Suncoast Christian College deputy principal Greg Mattiske watches students Emmerson Madden and Kale Medina as they use Netbox Blue CyberSafe-School software.
Suncoast Christian College deputy principal Greg Mattiske watches students Emmerson Madden and Kale Medina as they use Netbox Blue CyberSafe-School software. john mccutcheon

Coast college's cyber safety net

INTERNET monitoring technology has been credited for boosting the safety of students at a private school.

The implementation of state-of-the-art Netbox Blue CyberSafe School software at Suncoast Christian College has prevented a student from being caught up in a sexting scandal and also saved students from self-harm.

Year 7 to 12 students have been using school laptops both on campus and at home since 2009.

Previous filtering processes were able to block students from inappropriate content and social networking sites while on the school's internet server, but as soon as they logged on at home, the protection was no longer available.

Deputy principal Greg Mattiske said Netbox allowed them to shift from a system that blocked social networking sites to one that monitored its usage.

"There are a series of trigger words that send an alert to us if there are any signs of cyber bullying or a student is contemplating any form of self-harm," Mr Mattiske said.

"The alerts are only triggered when there's been a policy violation.
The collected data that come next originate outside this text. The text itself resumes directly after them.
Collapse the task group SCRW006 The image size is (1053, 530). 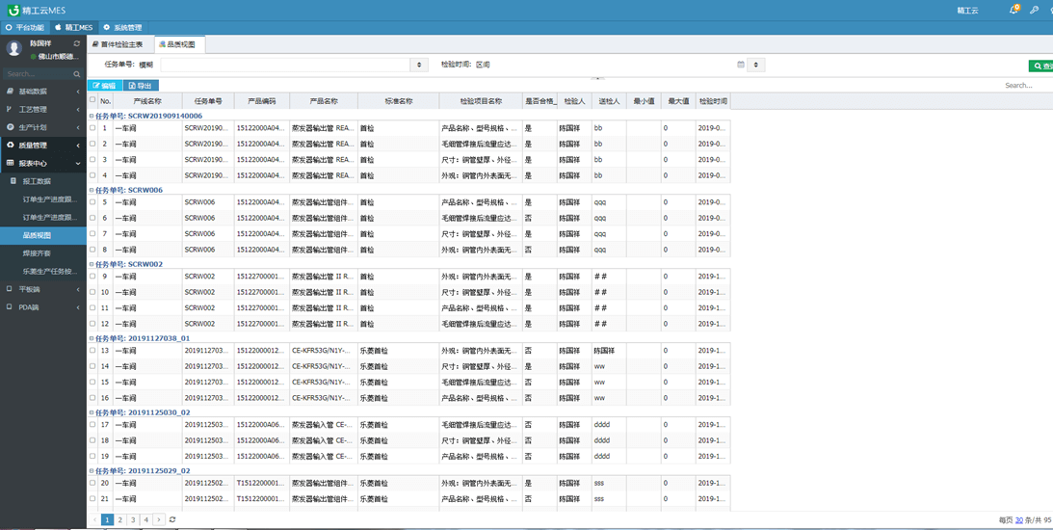pos(92,190)
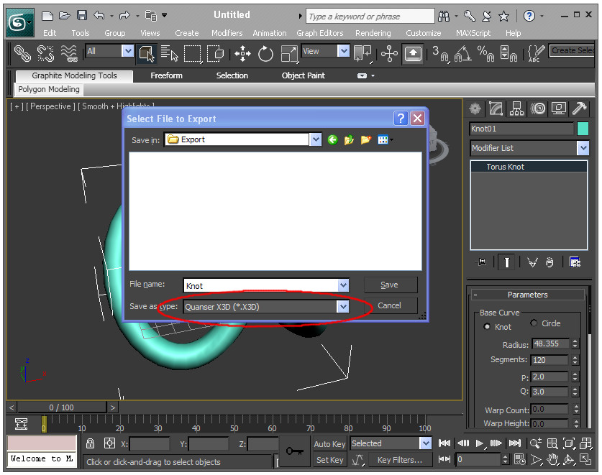Expand the Save in location dropdown
The width and height of the screenshot is (602, 475).
[316, 139]
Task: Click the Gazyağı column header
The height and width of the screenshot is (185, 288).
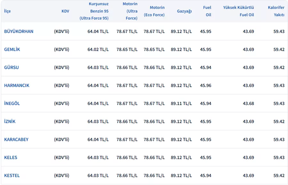Action: 184,11
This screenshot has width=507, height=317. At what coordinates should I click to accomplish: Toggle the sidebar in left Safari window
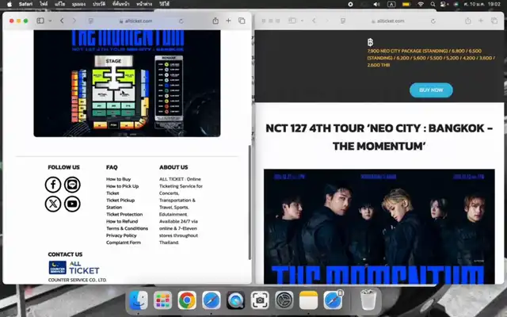point(40,21)
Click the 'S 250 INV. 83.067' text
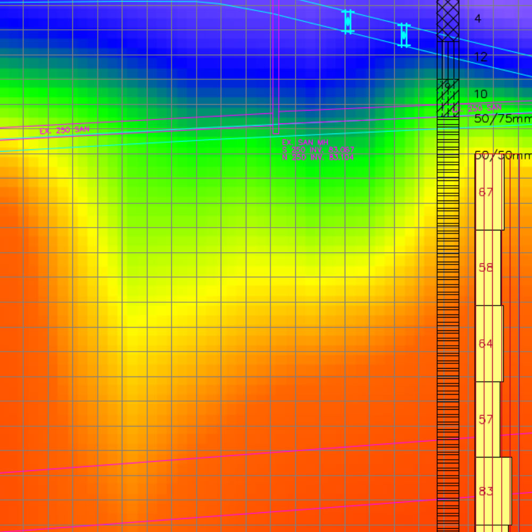This screenshot has height=532, width=532. pyautogui.click(x=318, y=150)
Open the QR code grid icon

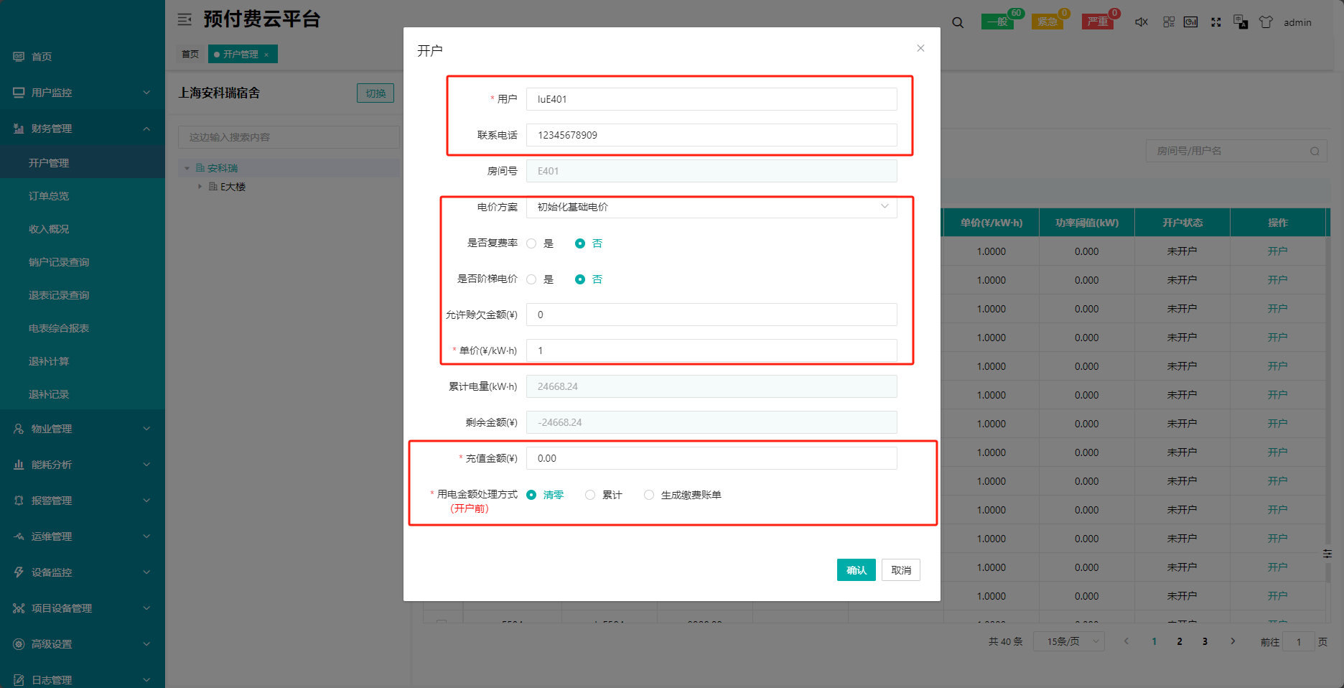point(1169,22)
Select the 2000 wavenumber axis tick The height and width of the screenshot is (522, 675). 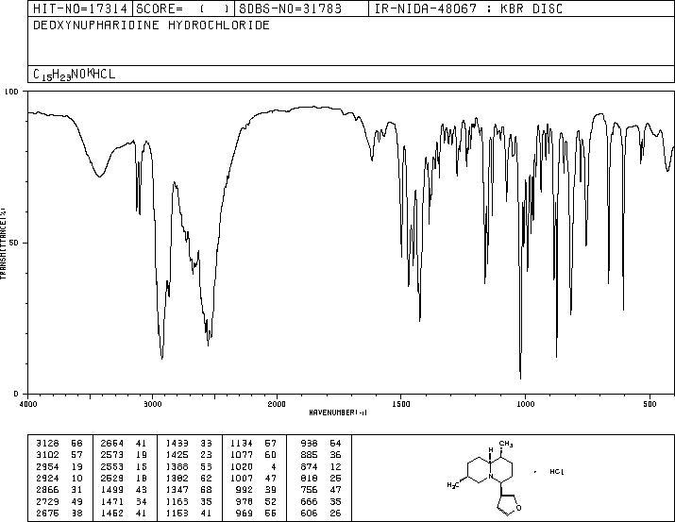point(276,403)
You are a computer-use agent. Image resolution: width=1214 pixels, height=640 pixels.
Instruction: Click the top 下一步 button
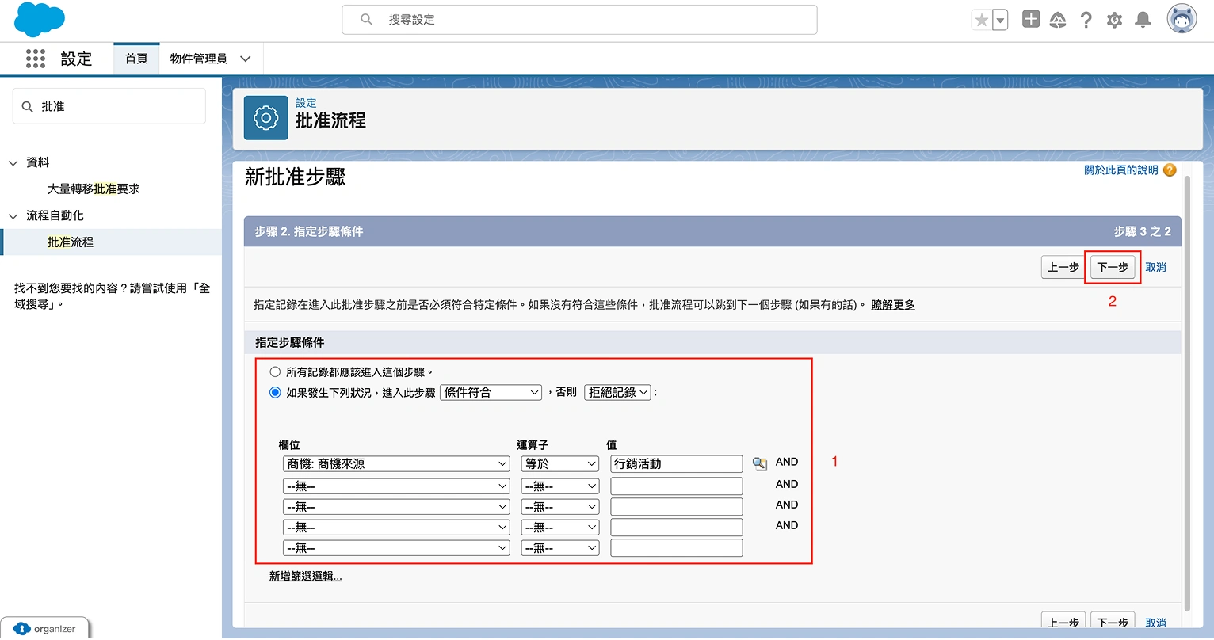coord(1113,267)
We are not recording all of their internet activities.

"This is not a Big Brother situation but a chance for us to boost our pastoral care."

The software has already alerted the school to a series of predatory messages that were sent to a student through Facebook.

Mr Mattiske said they were sent from an adult outside the college asking a female student to send nude photos of herself.

"We were able to detect these messages and prevent them from reaching the student and causing distress," he said.

"The incidence of cyber bullying has decreased since we switched to the new system and our pastoral care team has been able to intervene if we think a student is considering self-harm."

Mr Mattiske said while there was some resistance from students who were "not too keen on having their unfettered freedom limited" by the monitoring program, the software encouraged students to take responsibility for their internet usage.

"It also provides peace of mind for parents who were saying that we had sent these laptops into their homes and they could not always supervise their usage," he said.

"This provides some boundaries and encourages safe use."

The college is in the middle of a Cyber Safety Week during which Brad Huddleston, author of The Dark Side of the Internet: Restoring Balance in the Digital Age, will speak to parents and students.